We had a pretty severe thunderstorm coming through last night and this morning, the P12 is completely unresponsive. I checked all the outlets in the room and they are all working fine. I reset the breaker at the box just in case.
Turning the master switch off and on on the P12 doesn’t do anything. Same goes for hitting the white reset on the back next to the master switch.
Look at it this way, the P12 saved you grief by protecting your gear. Which likely would have been torched. I don’t use a P12 myself, but I thank those who designed and built my Furman SPR-20i every time a super cell passes over my domicle in Chicago. Betting it’s the fuse as RonP and kclarity suggest.
I think it’s indeed the fuse… no reading on the multimeter.

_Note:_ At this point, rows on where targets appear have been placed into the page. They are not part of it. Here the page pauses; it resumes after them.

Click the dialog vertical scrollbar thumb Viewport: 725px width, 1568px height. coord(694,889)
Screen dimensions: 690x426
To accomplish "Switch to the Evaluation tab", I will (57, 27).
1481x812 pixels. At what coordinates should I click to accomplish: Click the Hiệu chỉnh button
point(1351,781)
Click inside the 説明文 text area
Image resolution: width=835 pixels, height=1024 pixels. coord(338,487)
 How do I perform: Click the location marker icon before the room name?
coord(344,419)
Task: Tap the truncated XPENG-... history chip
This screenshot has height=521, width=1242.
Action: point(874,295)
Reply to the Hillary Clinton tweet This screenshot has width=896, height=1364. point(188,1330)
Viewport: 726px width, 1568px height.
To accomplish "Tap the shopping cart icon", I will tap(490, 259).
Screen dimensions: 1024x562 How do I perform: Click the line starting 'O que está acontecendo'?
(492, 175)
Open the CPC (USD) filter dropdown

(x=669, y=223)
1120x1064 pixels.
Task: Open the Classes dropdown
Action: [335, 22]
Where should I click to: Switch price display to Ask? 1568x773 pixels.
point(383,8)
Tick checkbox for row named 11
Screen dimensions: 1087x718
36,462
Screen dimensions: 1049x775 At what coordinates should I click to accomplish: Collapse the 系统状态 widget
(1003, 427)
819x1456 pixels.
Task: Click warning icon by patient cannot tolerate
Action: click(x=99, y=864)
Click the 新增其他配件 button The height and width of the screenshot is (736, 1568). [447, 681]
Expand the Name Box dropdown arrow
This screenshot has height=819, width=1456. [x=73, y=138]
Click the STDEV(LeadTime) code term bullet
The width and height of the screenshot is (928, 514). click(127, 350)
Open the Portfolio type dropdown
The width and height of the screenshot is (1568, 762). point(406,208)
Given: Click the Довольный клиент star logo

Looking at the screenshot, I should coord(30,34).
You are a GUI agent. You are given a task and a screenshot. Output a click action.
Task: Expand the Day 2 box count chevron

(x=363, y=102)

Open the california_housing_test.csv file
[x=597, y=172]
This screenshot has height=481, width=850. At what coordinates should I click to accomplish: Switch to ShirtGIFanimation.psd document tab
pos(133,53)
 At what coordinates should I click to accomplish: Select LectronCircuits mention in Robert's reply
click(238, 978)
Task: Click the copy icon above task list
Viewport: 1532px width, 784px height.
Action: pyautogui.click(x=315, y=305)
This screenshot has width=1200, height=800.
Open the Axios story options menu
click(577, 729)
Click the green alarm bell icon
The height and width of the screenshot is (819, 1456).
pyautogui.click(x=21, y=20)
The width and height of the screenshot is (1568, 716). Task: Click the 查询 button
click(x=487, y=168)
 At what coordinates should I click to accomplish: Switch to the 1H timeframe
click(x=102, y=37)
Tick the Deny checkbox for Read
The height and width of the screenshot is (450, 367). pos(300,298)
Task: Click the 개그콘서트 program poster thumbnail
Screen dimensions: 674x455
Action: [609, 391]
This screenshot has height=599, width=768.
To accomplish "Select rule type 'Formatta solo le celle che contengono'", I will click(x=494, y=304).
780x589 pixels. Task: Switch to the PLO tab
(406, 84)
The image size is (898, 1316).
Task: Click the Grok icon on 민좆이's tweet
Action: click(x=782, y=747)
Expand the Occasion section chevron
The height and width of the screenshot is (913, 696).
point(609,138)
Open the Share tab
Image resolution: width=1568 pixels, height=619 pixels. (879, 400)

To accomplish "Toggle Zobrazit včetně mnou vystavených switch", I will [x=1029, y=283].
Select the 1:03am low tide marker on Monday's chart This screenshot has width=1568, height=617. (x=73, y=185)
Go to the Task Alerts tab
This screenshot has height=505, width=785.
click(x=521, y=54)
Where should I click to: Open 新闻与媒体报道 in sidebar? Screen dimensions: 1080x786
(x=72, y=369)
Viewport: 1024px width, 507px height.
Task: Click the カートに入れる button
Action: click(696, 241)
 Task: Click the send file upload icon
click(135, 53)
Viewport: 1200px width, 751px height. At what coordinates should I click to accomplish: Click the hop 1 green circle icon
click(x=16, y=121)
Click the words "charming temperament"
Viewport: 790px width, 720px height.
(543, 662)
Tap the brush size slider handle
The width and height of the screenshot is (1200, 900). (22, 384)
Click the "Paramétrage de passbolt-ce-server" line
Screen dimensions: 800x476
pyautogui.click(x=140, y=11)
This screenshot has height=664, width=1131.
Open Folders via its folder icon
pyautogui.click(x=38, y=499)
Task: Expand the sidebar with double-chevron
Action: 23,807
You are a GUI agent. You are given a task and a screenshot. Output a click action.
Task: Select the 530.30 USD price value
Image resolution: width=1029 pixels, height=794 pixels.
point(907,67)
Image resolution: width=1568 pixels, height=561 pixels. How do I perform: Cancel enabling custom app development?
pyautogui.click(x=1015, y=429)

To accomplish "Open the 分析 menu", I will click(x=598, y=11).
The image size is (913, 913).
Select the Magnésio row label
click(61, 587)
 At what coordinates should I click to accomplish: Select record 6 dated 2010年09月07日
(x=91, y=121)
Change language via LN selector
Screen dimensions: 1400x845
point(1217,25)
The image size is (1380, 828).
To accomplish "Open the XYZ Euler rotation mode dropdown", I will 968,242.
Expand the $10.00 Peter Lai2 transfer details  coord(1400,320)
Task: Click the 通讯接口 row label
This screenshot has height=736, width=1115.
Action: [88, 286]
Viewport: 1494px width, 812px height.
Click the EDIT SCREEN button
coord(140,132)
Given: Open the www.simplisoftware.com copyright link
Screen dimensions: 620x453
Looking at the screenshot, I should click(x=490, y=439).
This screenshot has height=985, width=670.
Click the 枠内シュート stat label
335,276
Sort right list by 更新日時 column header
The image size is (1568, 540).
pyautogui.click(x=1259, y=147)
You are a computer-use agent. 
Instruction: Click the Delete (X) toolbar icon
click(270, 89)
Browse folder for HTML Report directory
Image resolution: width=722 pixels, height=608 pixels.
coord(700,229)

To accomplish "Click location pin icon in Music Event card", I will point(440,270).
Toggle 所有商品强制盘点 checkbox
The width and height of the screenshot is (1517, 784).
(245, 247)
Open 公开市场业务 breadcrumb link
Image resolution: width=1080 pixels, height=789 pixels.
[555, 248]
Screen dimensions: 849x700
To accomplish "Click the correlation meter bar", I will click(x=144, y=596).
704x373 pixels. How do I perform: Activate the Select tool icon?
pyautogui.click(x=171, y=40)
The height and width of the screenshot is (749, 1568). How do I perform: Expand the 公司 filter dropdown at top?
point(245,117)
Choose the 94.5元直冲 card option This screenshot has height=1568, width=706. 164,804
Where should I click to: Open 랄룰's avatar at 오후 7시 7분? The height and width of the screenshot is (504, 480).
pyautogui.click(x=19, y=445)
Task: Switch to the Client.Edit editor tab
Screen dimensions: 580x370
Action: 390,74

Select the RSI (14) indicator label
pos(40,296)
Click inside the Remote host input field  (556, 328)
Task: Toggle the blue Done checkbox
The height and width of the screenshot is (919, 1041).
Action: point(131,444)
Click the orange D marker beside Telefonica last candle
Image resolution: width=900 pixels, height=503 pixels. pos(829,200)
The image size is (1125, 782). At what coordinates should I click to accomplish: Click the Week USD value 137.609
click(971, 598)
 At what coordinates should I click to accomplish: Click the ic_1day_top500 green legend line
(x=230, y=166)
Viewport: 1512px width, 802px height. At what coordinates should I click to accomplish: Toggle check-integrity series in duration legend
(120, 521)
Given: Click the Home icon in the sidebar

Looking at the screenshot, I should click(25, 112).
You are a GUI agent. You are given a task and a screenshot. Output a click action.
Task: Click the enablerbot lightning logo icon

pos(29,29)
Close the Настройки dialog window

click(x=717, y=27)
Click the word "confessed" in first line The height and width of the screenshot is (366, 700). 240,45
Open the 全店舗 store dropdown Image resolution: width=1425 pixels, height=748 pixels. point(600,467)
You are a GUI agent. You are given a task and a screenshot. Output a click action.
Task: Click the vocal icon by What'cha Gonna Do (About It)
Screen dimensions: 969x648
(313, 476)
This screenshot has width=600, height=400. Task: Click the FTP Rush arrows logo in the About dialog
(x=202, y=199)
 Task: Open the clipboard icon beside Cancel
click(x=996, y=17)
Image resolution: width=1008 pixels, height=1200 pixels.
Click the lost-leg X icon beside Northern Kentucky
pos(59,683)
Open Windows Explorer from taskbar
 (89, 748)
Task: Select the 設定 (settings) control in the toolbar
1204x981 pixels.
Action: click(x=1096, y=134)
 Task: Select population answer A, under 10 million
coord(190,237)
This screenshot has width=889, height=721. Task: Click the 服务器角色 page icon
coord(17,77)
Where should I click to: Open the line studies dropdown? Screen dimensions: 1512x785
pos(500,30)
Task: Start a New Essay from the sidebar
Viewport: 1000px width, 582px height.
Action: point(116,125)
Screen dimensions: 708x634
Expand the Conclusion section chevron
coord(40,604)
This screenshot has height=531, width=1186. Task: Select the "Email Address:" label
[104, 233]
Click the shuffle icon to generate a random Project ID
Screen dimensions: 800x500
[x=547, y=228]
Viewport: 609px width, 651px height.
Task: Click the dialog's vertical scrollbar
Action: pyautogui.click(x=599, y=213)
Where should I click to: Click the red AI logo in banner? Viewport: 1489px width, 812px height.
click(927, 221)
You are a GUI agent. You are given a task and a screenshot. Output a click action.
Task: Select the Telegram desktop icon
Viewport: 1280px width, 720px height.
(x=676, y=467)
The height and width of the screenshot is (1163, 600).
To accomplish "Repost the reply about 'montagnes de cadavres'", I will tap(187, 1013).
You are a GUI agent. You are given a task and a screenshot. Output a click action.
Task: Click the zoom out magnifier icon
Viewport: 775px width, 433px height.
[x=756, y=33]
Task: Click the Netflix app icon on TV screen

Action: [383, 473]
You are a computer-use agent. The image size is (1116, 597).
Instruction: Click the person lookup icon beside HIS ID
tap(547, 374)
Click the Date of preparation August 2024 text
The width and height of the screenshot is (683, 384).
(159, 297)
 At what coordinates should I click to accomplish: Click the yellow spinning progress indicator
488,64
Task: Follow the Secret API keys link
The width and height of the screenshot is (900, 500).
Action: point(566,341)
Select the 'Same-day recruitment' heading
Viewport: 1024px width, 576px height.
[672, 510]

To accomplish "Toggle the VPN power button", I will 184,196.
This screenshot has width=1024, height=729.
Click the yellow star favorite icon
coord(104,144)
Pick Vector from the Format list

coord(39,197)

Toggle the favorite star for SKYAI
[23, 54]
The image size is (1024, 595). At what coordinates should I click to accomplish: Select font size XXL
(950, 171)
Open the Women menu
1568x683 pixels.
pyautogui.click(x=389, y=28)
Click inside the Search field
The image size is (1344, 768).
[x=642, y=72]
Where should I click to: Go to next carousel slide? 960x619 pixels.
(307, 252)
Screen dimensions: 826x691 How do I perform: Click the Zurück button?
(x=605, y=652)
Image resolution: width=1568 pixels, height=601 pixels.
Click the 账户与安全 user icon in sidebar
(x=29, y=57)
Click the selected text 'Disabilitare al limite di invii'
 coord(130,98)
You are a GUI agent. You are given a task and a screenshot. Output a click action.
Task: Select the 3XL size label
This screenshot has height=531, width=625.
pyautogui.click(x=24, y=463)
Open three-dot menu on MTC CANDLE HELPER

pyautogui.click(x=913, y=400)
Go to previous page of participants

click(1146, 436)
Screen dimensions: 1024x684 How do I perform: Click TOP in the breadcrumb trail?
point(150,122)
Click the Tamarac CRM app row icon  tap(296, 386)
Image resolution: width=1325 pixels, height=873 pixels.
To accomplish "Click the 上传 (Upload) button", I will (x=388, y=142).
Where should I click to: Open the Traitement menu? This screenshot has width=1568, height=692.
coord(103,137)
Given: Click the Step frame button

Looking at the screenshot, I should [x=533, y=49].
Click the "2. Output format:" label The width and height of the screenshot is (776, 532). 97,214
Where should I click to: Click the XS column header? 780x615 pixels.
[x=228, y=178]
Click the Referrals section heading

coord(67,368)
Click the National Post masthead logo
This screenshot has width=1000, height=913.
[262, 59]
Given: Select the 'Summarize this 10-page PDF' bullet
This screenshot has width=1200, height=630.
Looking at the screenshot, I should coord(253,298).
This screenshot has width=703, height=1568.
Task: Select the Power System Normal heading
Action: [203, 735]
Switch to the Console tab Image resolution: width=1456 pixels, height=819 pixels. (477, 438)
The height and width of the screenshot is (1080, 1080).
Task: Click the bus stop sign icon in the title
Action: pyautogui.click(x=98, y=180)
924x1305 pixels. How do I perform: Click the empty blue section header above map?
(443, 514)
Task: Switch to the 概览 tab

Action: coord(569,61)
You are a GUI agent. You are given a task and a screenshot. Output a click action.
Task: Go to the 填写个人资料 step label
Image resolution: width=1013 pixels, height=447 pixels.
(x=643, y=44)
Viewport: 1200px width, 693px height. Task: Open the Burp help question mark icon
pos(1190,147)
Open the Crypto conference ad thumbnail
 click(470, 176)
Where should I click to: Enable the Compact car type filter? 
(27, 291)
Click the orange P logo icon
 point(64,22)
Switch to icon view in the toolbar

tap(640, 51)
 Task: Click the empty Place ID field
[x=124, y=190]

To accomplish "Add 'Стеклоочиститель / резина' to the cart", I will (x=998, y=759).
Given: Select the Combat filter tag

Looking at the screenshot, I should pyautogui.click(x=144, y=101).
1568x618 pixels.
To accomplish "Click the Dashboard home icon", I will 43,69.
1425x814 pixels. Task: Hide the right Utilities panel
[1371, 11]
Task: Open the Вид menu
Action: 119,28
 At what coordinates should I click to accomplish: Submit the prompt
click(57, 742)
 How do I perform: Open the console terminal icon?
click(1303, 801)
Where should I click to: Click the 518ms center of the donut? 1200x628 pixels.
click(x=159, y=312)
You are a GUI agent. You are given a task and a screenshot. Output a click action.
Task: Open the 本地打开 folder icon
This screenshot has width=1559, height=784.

Luckily, this was the stock fuse, so a perfect opportunity to change it out to a Synergistic Orange (was planning to order one eventually… this just pushed that time table up a bit)
This is exactly why it is important to have the correct value fuse installed. If you had substituted a fuse of a higher rating there is a good chance the transformer on the power plant and possible circuitry past it. I see people running 2 amp fuses when the device calls for 1.6 amp. I guess they are willing to gamble.
Actually, you can run a slightly larger audiophile fuse, but check with Paul in advance. Stock fuses are cheap, stock sizing makes sense in those cases.
You can do that if you are willing to gamble. If it fails to protect the transformer a manufacturer could choose to void the warranty. Any fuse that sells for big bucks most certainly be accurate in value. If they don’t offer the correct value choose to be on the safe side and avoid the fuse.
Paul McGowan approved my use of a one size higher slow blow fuse in my P12 and P5. I asked him upfront before installing. I’ve obtained similar approvals from other manufacturers.
Other manufacturers have declined, requiring the exact spec fuse.
And when I had one, he also approved a DS Jr. upsized fuse (he approved 1.25a, versus 1a).